Aegon welcomes Treasury amending its approach to implementing the higher minimum pension access age

Photo of Steven Cameron
Steven Cameron, Pensions Director at Aegon.

However, Aegon says the changes still add complexity for members and schemes.

Steven Cameron, Pensions Director at Aegon, (pictured) said:

“We’re pleased that the Treasury has listened to widespread concerns over aspects of its controversial proposals around how to implement an increase in the Normal Minimum Pension Age. This is the earliest age when people can typically access their pension and with a few exceptions, will increase from 55 to 57 from April 2028.

“The Treasury had proposed transitional arrangements seeking to ‘protect’ a small minority of individuals who are in schemes whose rules by sheer accident of history give an ‘unqualified right’ to take benefits at age 55. The way the protections were previously drafted, someone joining a scheme with such protections before 6 April 2023 would have retained the right to the earlier access age. This could have distorted the market, encouraging individuals to seek out such schemes before the cut-off date even if better value alternatives were available.

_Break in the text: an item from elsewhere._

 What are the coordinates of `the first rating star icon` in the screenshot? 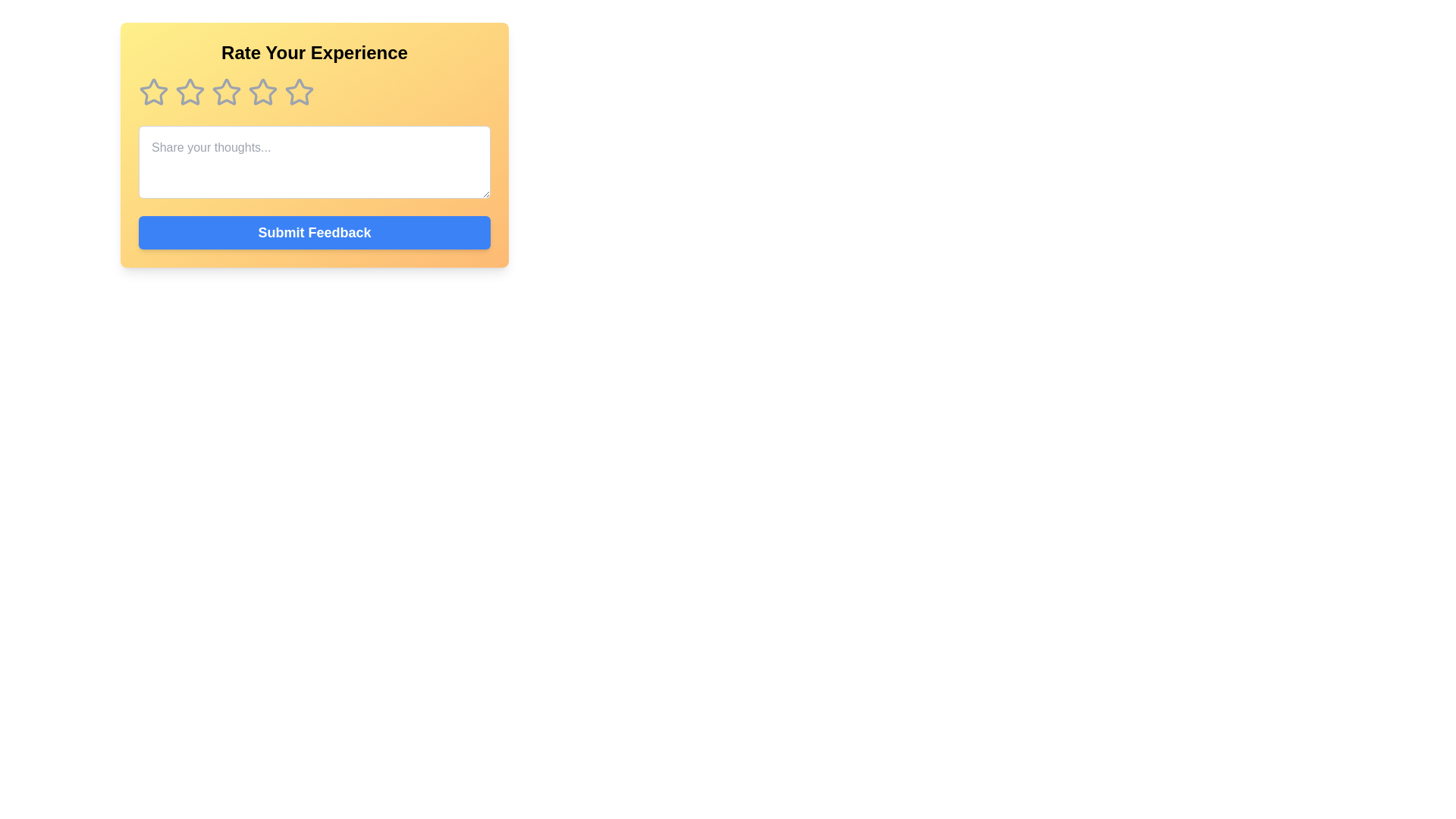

“We support the Treasury removing this ‘window’ by bringing forward the cut-off date to today, 4 November. This means only those already in schemes offering an unqualified right will retain the right to access that pension before age 57.

“However, changing to a new normal minimum pension age will still create complexity for members and schemes. If a member in future transfers between schemes, they may find part of their benefits can be taken from say age 55 while other parts won’t be accessible until age 57. This will complicate communications to members as well as record keeping within schemes.”